* [Instructions to follow]: List every line below that contains the word "height".
— start —
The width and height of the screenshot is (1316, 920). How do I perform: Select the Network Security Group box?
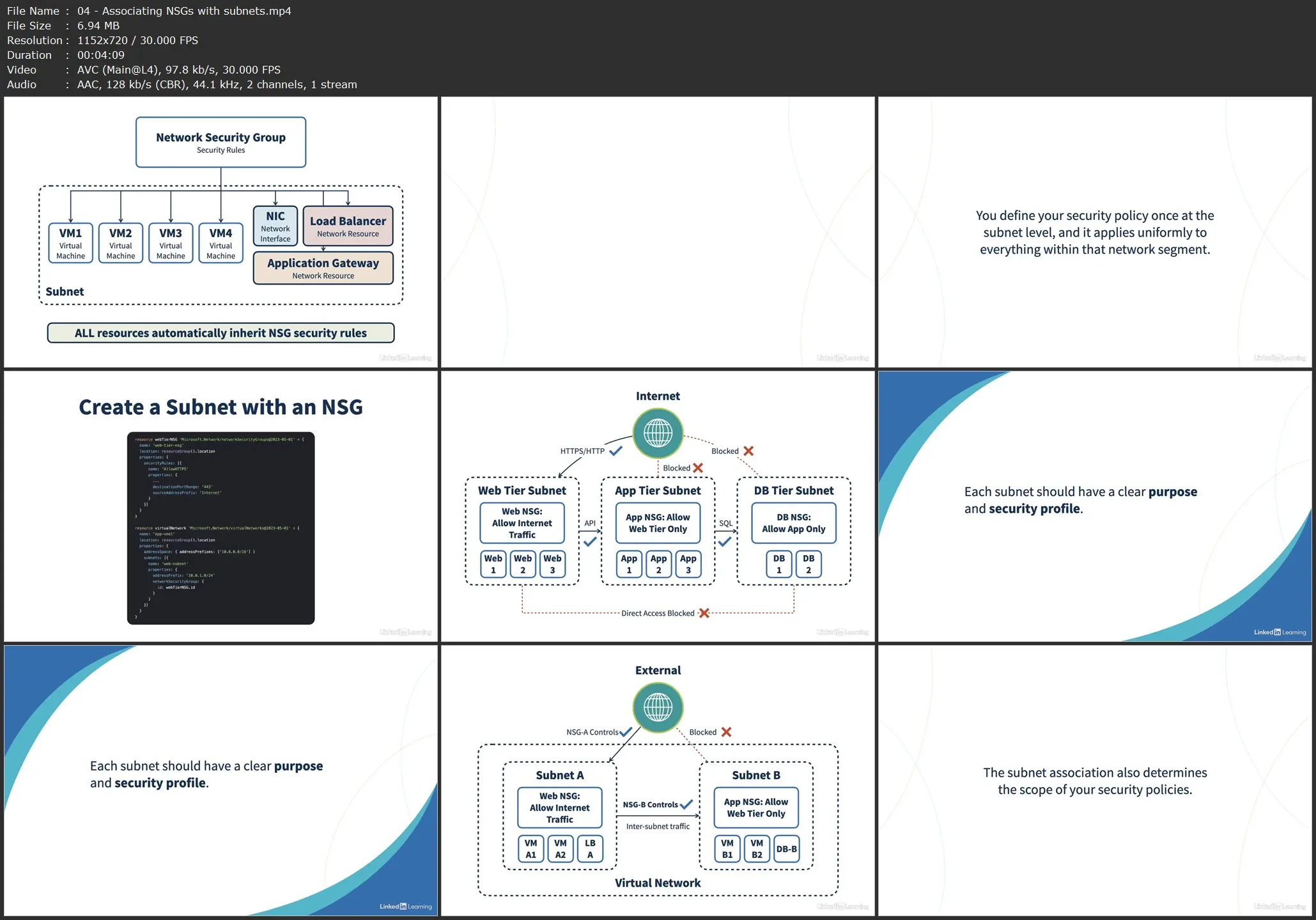(x=221, y=143)
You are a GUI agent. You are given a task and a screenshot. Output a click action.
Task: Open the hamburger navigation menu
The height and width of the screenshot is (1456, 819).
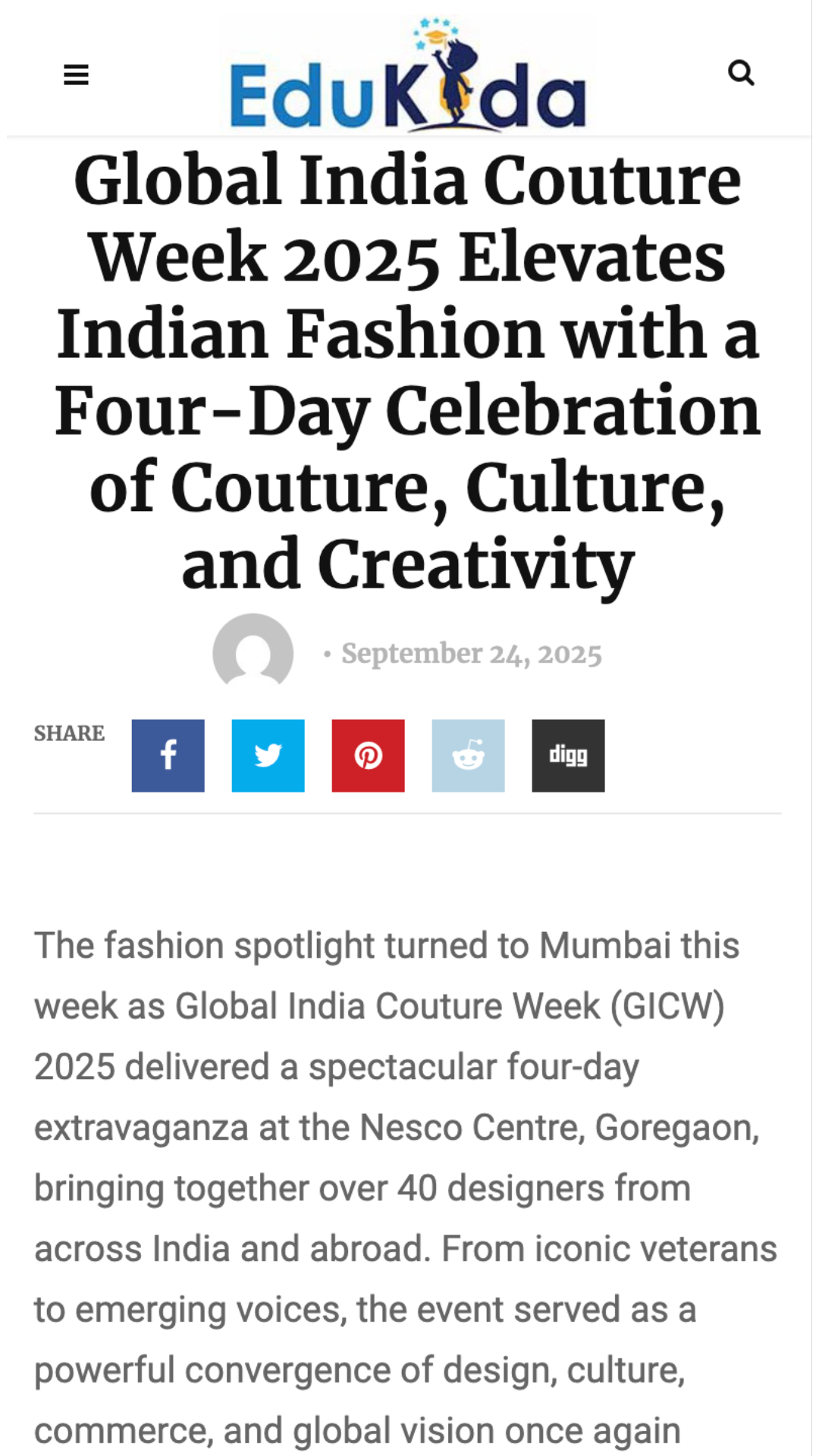pyautogui.click(x=76, y=74)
— end —
* [Response to this task]:
The width and height of the screenshot is (1316, 920). How do I perform: Select the Network Security Group box?
The height and width of the screenshot is (1456, 819).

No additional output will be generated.